LH stimulates the theca cells to produce androgens
FSH stimulates the granulosa cells to convert those androgens to estrogens
Hormone changes during the luteal phase
LH and FSH are significantly suppresed through negative feedback effect of elevated circulating estradiol and progesterone
If conception does not occur, progesterone and estradiol level decline near the end of the luteal phase as a result of corpus luteal regression
FSH will then rise which initiates new follicular growth for the next cycle
______ appears to enhance the hypothalamic release of GnRH and induce the midcycle LH surge
Estradiol
[during early follicular development, estradiol levels are low; approx 1 wk before ovulation, estradiol levels begin to increase; during the luteal phase, estradiol rises to a maximum 5-7 days after ovulation and returns to baseline before menstruation]
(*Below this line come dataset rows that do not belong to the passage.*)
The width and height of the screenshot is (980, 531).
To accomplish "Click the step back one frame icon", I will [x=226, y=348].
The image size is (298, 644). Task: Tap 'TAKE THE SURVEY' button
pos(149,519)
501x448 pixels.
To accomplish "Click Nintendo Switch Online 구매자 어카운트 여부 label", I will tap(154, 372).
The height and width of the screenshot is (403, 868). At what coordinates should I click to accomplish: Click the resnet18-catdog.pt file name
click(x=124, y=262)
Describe changes in secretion of progestins during the ovarian cycle
During follicular development, the ovary secretes only a small amount of progesterone
Prior to ovulation, the unruptured luteinizing graafian follicle begins to produce increasing amounts of progesterone
Secretion of progesterone by the corpus luteum reaches a maximum 5-7 days after ovulation and returns to baseline before menstruation
At about 8-10 weeks of fetal development, oocytes become surrounded by precursor granulosa cells. This oocyte-granulosa cell complex is called a ____
Primordial follicle
In the ADULT ovary, a graafian follicle forms. The innermost 3-4 layers of multiplying granulosa cells become cuboidal and adherent to the ovum; this is known as the _____
Cumulus oophorus
After ovulation, the granulosa cells of the ruptured follicle undergo luteinization. The luteinized granulosa cells, theca cells, capillaries, and CT form the corpus luteum. The corpus luteum produces copious amounts of _____ and some estradiol
Progesterone
What histologic portion of the endometrium contains spiral arteries and undergoes cyclic changes during the menstrual cycle and is sloughed off at menstruation?
Functionalis
[the basalis layer contains basal arteries, remains relatively unchanged during each cycle, and produces stem cells for renewal of functionalis layer]
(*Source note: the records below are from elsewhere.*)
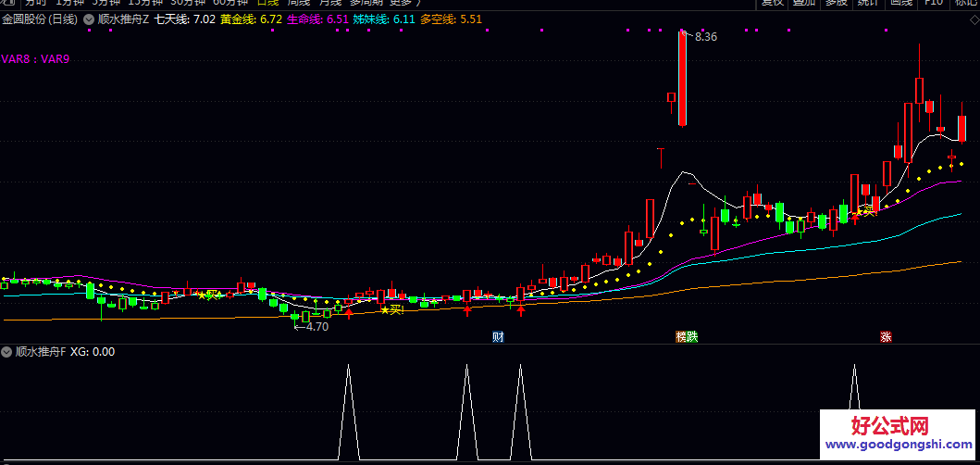This screenshot has height=465, width=980.
Task: Expand the 顺水推舟Z indicator dropdown arrow
Action: pos(88,19)
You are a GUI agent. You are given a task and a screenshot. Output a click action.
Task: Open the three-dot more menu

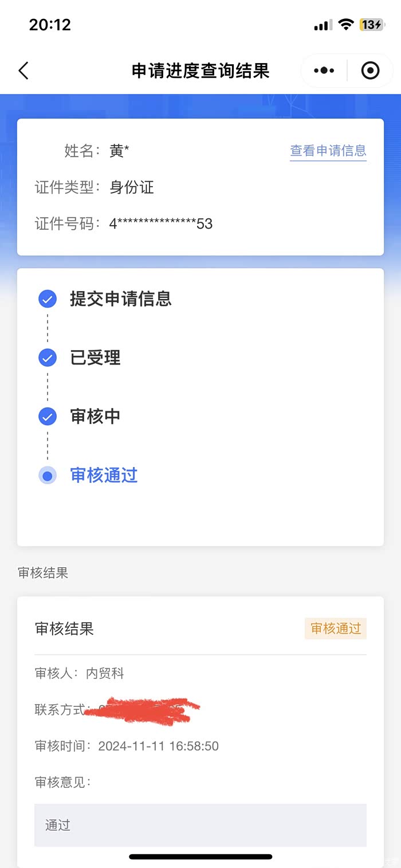click(324, 70)
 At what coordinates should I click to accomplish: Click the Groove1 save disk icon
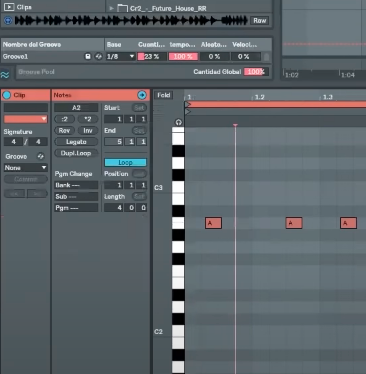click(x=88, y=56)
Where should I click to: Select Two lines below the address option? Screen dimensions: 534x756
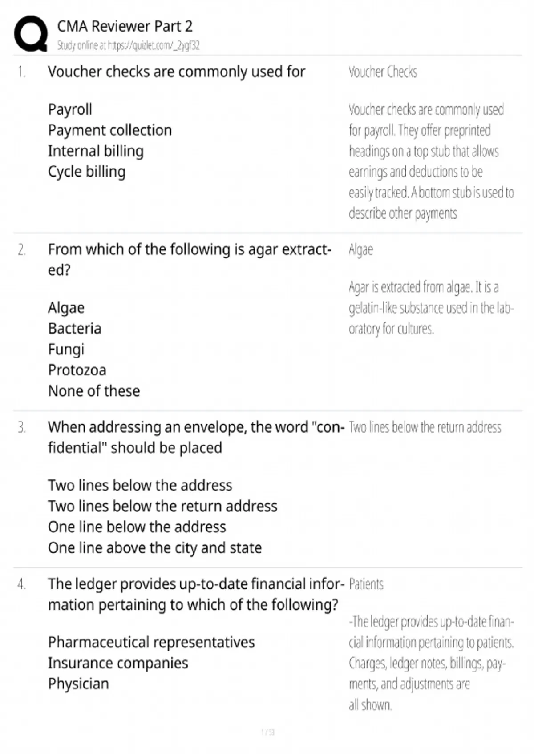pyautogui.click(x=140, y=485)
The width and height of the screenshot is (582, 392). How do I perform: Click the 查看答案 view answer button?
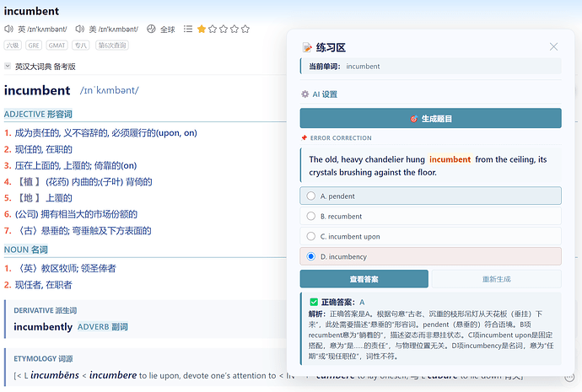tap(364, 279)
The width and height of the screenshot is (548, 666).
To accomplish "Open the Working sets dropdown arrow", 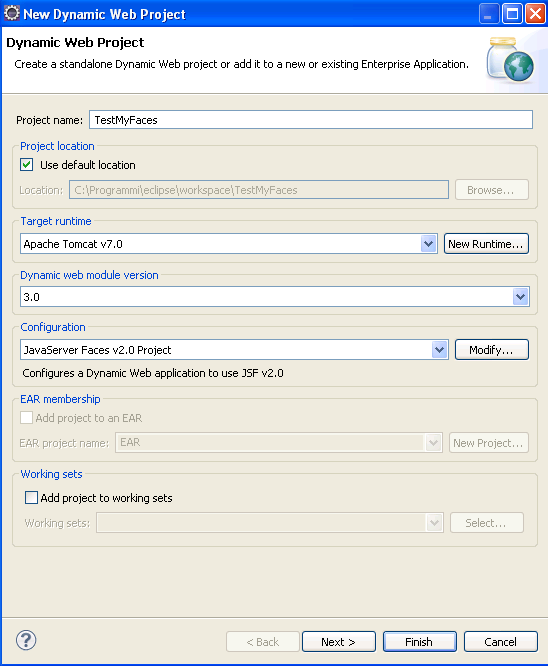I will [434, 522].
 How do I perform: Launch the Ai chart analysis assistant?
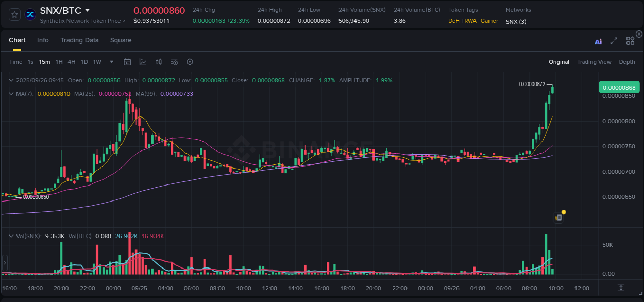[x=598, y=41]
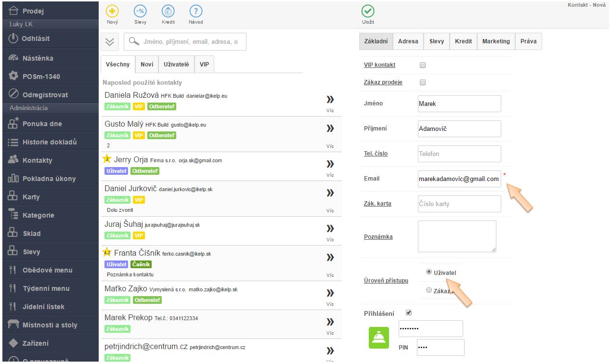This screenshot has height=364, width=610.
Task: Expand the double-chevron filter button
Action: [x=110, y=42]
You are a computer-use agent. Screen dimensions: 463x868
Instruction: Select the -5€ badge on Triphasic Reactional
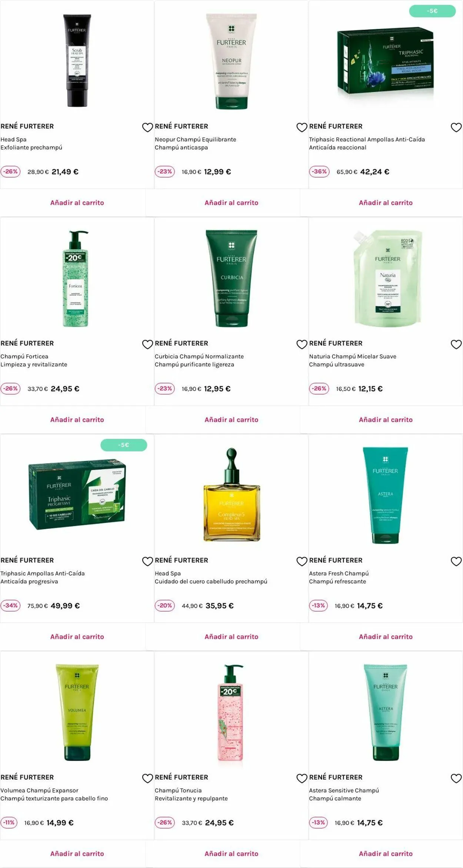pos(432,11)
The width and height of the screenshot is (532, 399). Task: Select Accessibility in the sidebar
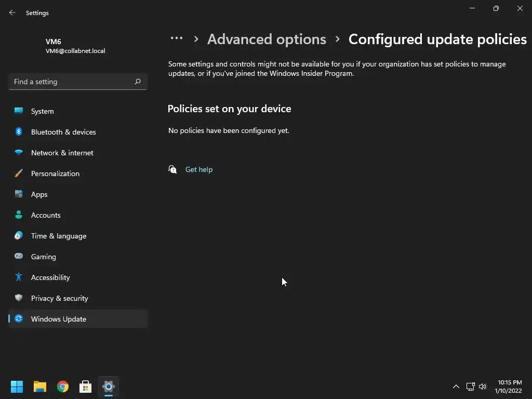[50, 277]
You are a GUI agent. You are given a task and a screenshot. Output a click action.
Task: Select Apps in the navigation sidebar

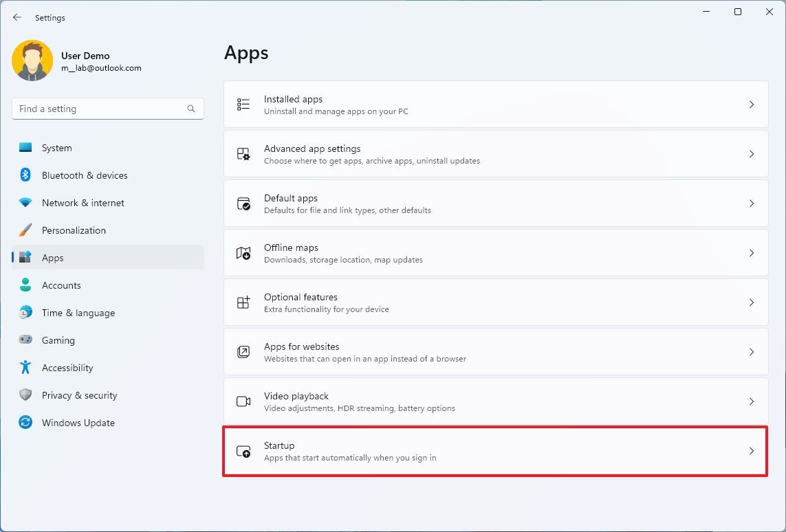(53, 258)
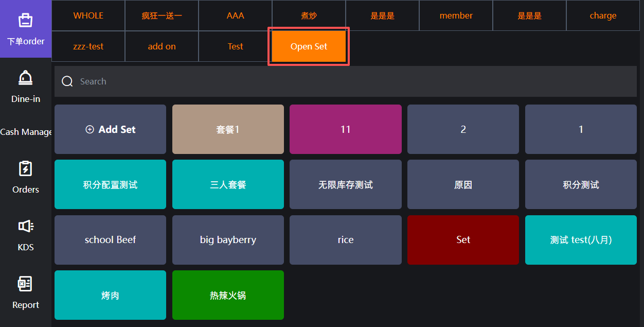Open the 下单order shopping bag icon
The width and height of the screenshot is (644, 327).
pyautogui.click(x=26, y=20)
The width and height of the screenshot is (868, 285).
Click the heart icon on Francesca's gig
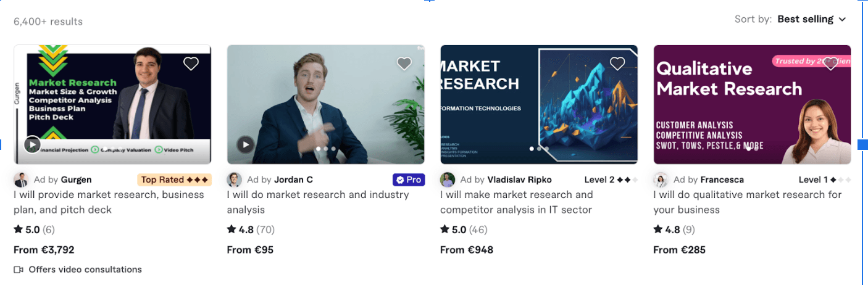[x=831, y=63]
During which phase of the uterine cycle is endometrial lining at its maximal thickness?
Secretory phse
Why is an intact coagulation pathway important in regulating menstruation?
Menstruation disrupts blood vessels, but with normal hemostasis, the injured vessels are rapidly repaired
Restoration of these blood vessels requires successful interaction of platelets and clotting factors
[certain medications and clotting disorders are associated heavy bleeding]
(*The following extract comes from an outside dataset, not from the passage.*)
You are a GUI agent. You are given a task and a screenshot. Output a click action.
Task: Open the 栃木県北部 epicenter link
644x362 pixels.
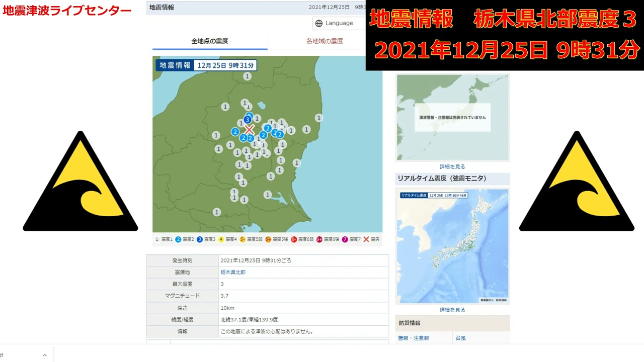click(233, 272)
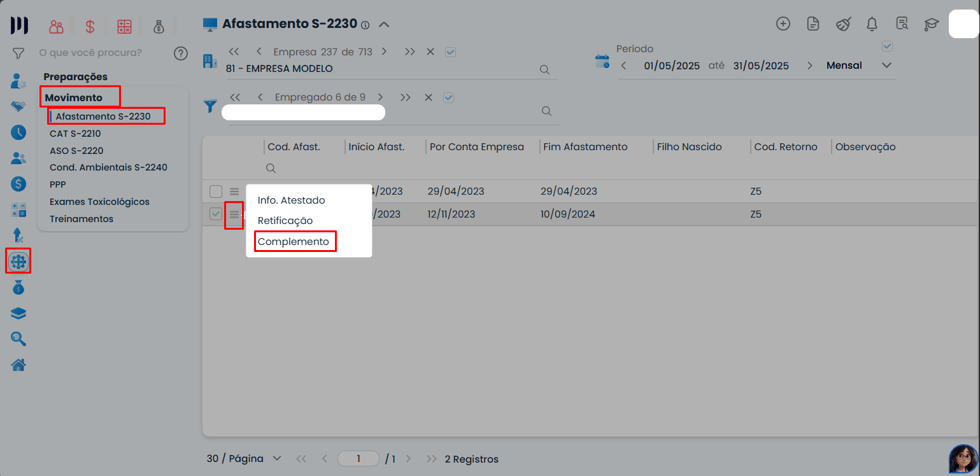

The median age of menarche is _____. Menarche usually occurs within 2-3 years after ______ at tanner stage IV, rarely before tanner stage III.
12.43; thelarche
Define primary amenorrhea
No menstruation by 13 y/o without secondary sexual development OR by the age of 15 with secondary sexual characteristics
Length of normal menstrual cycle in adults
21-35 days
[in first few years after menarche may be 21-45 days]
Normal vs. excessive menstrual flow
Normal mean blood loss per menstrual period is 30 cc — most report changing a pad 3-6x/day
Excess is >80cc — often associated with anemia [changing a pad q1-2 hrs is considered excessive especially if bleeding is lasting >7 days]
Onset of puberty is determined primarily by what 3 factors?
Genetic factors (including race)
Geographic location
Nutritional status (obese children have earlier puberty, malnourished later, mean weight of 106 lbs required to start menarche)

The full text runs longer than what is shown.